Ich bedanke mich im voraus für eure Hilfe.

Grüsse


----------



## Ben Ben (17. August 2004)

Das liegt aber nicht an der php-Datei, sondern eher an den Zugriffsrechten von Apache auf das Verzeichnis.
Welche Rechte bzw. Owner und Group hat denn das Verzeichnis beispiele?
Ansonsten mal den zetlich passenden Eitnrag aus der error.log oder ggf. auch access.log von Apache posten.

Zu denem Code:
Fehlerbehandlung solltest du durchaus einbauen, sowohl bei den SQL-Sachen, als auch bei fopen und co.
$_HTTP_POST_FILES ist deprecated. Stattdessen $_FILES verwenden.
Logisch sinnvoller wäre deine If-Konstruktion, wenn du if, elseif, elseif, else verwendest. Denn so könnte der Anweisungsblock von if($modul==1) ausgeführt werden, und anschliessend auch der Anweisungsblock von if($modul==2), oder ein anderer, wenn beispielsweise $modul warum auch immer im ersten Anweisungsblock den Wert 2 annimmt.....
Nur so nebenbei...


----------



## Cemil (17. August 2004)

Hallo Ben Ben,
erst einmal vielen Dank für Deine Antwort.

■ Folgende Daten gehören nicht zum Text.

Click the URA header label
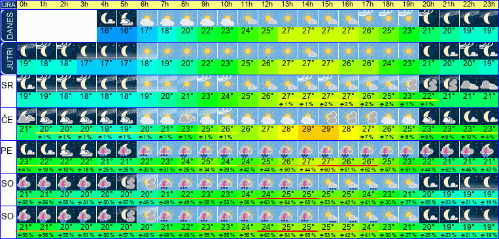This screenshot has width=499, height=239. click(8, 5)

> Das liegt aber nicht an der php-Datei, sondern eher an den Zugriffsrechten von Apache auf das Verzeichnis.
> Welche Rechte bzw. Owner und Group hat denn das Verzeichnis beispiele?

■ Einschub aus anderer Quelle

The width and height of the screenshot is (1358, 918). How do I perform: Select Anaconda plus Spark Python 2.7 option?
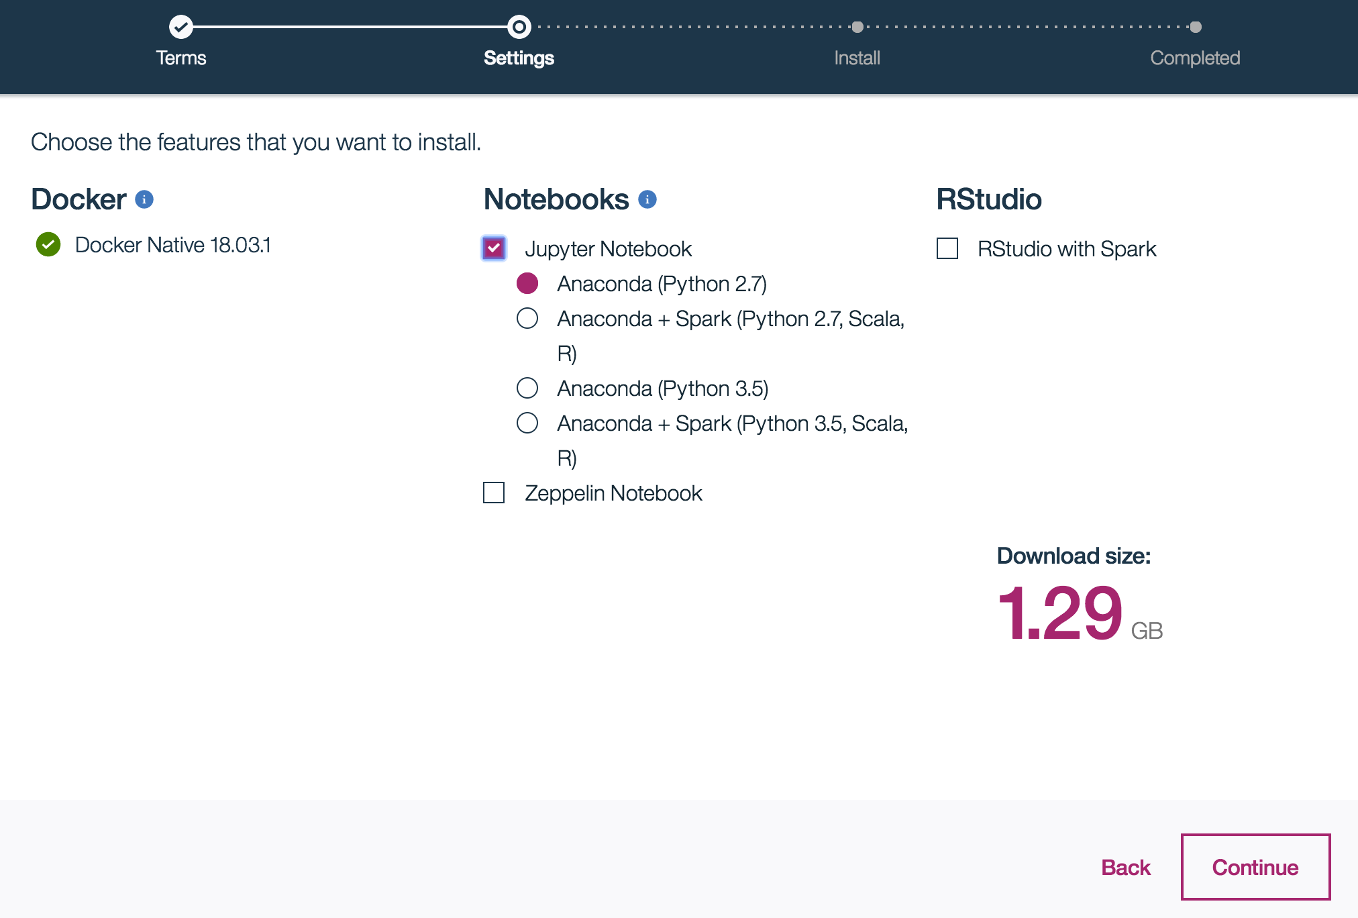pyautogui.click(x=527, y=319)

 Ehrlich gesagt, weiss ich gerade nicht wovon Du sprichst. Habe sehr wenig Kenntnisse mit dem Apache 2.0.
Kannst Du mir vielleicht Schritt für Schritt erklären, wie ich das ganze einstellen kann oder vielleicht gibt es eine Website, wo das ganze erklärt wird. Habe mich bis heute dumm und dämlich gesucht, aber leider nichts vernünftiges gefunden, oder besser gesagt gefunden, aber nicht nachvollziehen können .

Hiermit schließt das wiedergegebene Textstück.